2 minute read

EDWARD STOURTON

Tuesday 18 July 12.30pm – 1.30pm

Buxton Opera House £15

Confessions

Edward Stourton regularly presents BBC Radio Four programmes such as The World at One, The World This Weekend, Sunday and Analysis. He has been a foreign correspondent for Channel Four, ITN and the BBC, and for ten years he was one of the main presenters of the Today programme. During his forty-year career the world has changed, and so has he. Brought face to face with the author of his obituary and his own inevitable mortality, Stourton is prompted to reflect on the life he has led and the events, from the end of Empire to #metoo, that have shaped him.

Sacha Rattle And Peter Donohoe

Clarinet And Piano

Tuesday 18 July 3pm – 5pm (including interval) St John’s Church £30, Balcony £25

‘The lyrical romanticism of Brahms and Berg’

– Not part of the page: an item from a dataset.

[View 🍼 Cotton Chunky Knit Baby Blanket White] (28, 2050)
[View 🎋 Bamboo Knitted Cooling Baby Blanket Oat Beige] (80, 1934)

R Schumann Fantasiestücke, Op. 73

A Berg Piano Sonata, Op. 1

J Brahms Clarinet Sonata in F minor, Op. 120 No. 1

W Lutosławski Dance Preludes

A Berg 4 Pieces for Clarinet and Piano, Op. 5

J Brahms Clarinet Sonata in E flat, Op. 120 No. 2

The idea for this programme came out of the wonderful juxtaposition of late Brahms and early Berg. One forgets how close they were in time, Brahms’s Op. 120 Sonatas written only 16 years before Berg’s Op. 1. Both composers seem to find the essence of romanticism even in such different styles, composing so that no note is superfluous, and each with a quintessential meaning. Schumann’s song-like Fantasy Pieces and Lutosławski’s folk-inspired Dance Preludes round out the programme.

Tuesday 18 July

Sara Wheeler

Tuesday 18 July 4pm – 5pm

Pavilion Arts Centre £12

Glowing Still: A Woman’s Life on the Road

Sara Wheeler is one of Britain’s foremost travel writers. Glowing Still is the story of her travelling life in a notoriously testosteroneladen field. Recalling happy days on India’s Puri Express; an Antarctic lavatory through which a seal popped up; and the louche life of a Parisian shopgirl. When corralling reindeer with the Sami in Arctic Sweden and towing her baby on a sledge, a helpful herdsman advised her to put foil down her bra to facilitate nursing. But advancing years usher in unheralded freedoms, and journey’s end finds Wheeler at peace among Zanzibar dhows, contemplating our connection with other lives and the irreplaceable value that travel brings.

THE

Jonathan Kennedy

Wednesday 19 July 10am – 11am

Pavilion Arts Centre £12

Pathogenesis: How Infectious Diseases Shaped Human History

Dr Jonathan Kennedy argues that germs have done more to shape humanity at every stage, from the first success of Homo Sapiens over the equally intelligent Neanderthals to the fall of Rome and the rise of Islam. The latest science reveals that infectious diseases are not just something that happens to us, but a fundamental part of who we are. We have been thinking about the survival of the fi ttest all wrong: evolution is not simply about human strength and intelligence, but about how we live and thrive in a world dominated by microbes.

Kaleidoscope Chamber Collective

Wednesday 19 July 11.15am – 12.15pm

St John’s Church £25, Balcony £20

M Bonis Soir et Matin for piano trio

L Boulanger, C Debussy, M Ravel and C Saint-Saëns A selection of salon pieces

R Hahn Piano Quintet in F sharp minor

Founded in 2017 and directed by husband and wife Tom Poster, piano, and Elena Urioste, violin, Kaleidoscope Chamber Collective was appointed associate ensemble at Wigmore Hall, London, in 2020. The group’s flexible membership enables it to perform a wide-ranging repertoire. Its three recordings, to date, are devoted to, respectively, Felix and Fanny Mendelssohn, Samuel Coleridge-Taylor, and American music, with works by Amy Beach, Florence Price and Samuel Barber.

This all-French programme transports us to the elegant salons of Paris.